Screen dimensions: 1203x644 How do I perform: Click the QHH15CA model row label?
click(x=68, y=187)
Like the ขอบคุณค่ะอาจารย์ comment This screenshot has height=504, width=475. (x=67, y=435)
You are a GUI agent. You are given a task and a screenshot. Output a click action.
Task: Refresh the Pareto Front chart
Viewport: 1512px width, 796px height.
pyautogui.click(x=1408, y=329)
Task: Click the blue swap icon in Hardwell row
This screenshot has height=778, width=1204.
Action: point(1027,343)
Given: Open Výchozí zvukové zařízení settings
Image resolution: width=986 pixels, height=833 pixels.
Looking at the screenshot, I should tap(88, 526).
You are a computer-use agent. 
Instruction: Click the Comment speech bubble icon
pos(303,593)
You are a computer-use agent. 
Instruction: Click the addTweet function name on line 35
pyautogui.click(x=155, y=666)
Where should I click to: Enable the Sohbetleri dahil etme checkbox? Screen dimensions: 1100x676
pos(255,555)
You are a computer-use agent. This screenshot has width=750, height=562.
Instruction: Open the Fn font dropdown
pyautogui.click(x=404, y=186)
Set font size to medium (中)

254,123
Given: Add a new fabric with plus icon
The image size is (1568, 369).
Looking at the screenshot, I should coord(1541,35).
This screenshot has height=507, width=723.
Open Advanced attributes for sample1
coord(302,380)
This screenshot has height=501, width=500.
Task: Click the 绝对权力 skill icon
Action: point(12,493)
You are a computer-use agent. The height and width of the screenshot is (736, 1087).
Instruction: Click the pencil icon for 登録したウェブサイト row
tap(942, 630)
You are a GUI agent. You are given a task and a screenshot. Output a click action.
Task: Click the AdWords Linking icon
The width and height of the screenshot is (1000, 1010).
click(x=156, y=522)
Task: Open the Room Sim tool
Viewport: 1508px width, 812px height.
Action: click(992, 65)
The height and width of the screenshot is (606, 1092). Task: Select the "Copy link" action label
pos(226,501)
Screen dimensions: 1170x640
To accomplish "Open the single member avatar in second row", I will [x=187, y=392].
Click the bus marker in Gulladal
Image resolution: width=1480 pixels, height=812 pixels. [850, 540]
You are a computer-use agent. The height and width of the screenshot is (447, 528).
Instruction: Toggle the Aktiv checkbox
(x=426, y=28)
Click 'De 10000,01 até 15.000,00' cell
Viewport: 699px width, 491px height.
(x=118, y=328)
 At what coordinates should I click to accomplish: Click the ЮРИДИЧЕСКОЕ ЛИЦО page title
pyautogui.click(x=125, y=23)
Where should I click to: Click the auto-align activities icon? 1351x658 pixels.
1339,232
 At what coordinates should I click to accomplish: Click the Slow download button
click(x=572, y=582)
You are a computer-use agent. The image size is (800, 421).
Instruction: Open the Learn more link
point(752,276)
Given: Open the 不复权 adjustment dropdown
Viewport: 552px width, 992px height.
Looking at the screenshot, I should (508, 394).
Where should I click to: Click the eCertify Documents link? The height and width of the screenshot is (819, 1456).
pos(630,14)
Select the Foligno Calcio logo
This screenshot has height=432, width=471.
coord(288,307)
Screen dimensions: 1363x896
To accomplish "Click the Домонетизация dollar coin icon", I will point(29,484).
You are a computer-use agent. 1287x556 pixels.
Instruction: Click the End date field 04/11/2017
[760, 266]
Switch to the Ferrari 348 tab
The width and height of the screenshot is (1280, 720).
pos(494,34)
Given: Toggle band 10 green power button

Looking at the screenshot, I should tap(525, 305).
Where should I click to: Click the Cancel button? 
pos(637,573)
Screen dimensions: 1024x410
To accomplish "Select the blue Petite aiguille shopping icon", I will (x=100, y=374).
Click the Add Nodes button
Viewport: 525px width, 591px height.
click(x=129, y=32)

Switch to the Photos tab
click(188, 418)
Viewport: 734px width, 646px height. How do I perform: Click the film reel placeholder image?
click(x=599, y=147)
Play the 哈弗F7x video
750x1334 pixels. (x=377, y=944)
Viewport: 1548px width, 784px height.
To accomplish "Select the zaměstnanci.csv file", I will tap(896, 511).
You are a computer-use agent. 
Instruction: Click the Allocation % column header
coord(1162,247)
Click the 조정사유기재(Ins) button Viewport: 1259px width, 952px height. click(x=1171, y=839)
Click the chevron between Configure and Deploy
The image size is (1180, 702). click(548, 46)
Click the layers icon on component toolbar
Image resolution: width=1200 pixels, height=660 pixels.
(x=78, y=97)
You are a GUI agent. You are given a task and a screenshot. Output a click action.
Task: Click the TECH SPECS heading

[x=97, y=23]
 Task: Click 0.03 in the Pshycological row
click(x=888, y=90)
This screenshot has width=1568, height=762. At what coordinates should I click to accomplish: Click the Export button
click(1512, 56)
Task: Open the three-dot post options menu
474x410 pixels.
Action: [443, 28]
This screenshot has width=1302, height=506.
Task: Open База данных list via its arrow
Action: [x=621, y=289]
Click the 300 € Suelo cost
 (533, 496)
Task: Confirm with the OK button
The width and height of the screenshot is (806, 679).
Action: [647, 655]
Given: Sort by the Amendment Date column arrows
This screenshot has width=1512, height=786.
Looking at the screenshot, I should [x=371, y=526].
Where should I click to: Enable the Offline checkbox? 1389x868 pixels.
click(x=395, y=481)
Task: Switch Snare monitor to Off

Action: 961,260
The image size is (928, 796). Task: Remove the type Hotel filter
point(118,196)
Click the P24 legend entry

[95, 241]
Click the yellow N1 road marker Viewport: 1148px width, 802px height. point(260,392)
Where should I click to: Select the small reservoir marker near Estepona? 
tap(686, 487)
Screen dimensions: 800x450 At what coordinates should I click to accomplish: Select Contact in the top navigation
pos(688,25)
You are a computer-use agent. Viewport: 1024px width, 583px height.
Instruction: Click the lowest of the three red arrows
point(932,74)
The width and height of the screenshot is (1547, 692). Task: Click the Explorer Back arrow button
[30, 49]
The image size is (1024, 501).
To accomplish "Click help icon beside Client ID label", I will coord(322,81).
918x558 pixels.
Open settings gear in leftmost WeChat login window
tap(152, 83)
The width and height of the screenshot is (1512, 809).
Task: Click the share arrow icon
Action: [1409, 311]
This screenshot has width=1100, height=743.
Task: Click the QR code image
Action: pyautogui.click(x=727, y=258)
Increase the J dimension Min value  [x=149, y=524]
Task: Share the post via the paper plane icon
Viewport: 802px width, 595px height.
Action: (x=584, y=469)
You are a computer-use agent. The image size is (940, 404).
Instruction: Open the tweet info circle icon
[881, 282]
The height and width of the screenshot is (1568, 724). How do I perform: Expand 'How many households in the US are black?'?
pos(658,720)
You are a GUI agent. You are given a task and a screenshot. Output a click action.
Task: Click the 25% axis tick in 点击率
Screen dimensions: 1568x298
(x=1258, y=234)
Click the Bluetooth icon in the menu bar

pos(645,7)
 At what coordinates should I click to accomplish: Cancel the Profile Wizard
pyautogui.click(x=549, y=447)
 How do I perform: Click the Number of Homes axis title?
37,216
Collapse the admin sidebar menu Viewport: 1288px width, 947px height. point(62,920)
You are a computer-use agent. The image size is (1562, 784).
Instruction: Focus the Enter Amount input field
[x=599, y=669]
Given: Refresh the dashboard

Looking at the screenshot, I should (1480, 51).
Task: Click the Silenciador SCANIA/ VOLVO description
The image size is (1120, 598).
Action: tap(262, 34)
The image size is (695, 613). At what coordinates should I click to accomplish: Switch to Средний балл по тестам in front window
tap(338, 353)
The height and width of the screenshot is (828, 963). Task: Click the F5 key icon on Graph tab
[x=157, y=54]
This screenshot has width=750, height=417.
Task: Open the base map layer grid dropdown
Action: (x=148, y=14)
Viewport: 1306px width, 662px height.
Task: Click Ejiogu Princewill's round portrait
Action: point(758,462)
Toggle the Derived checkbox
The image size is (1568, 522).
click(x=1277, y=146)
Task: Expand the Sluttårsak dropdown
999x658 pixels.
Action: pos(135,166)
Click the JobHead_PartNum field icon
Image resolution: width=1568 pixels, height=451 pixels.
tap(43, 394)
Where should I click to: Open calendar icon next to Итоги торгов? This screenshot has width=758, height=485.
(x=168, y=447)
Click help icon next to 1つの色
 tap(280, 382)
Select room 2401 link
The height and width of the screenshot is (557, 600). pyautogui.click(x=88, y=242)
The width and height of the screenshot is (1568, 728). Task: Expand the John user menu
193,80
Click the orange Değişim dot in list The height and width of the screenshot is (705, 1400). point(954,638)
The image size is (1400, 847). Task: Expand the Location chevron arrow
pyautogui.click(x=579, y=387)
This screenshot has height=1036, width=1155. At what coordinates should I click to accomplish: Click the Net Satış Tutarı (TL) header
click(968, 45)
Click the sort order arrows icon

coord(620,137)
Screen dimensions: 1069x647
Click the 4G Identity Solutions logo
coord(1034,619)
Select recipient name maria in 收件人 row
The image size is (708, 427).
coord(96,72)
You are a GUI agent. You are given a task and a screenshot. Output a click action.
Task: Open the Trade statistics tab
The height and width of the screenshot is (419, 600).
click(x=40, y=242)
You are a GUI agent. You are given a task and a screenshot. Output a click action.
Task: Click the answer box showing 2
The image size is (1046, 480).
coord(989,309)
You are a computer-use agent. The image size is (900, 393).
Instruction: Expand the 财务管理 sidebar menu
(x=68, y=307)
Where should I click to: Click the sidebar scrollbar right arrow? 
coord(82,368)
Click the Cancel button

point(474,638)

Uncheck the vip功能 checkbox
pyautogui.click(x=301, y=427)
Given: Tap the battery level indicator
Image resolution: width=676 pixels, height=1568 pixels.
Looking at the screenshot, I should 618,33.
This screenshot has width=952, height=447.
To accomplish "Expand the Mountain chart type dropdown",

_____

** TASK BRIEF **
Print nothing but the lines from the one that contains "Instruction: Expand the 财务管理 sidebar menu" to the final line of the data, both included, exactly as they read.

** EXERCISE ANSWER **
Instruction: Expand the 财务管理 sidebar menu
(x=68, y=307)
Where should I click to: Click the sidebar scrollbar right arrow? 
coord(82,368)
Click the Cancel button

point(474,638)

Uncheck the vip功能 checkbox
pyautogui.click(x=301, y=427)
Given: Tap the battery level indicator
Image resolution: width=676 pixels, height=1568 pixels.
Looking at the screenshot, I should 618,33.
This screenshot has width=952, height=447.
To accomplish "Expand the Mountain chart type dropdown",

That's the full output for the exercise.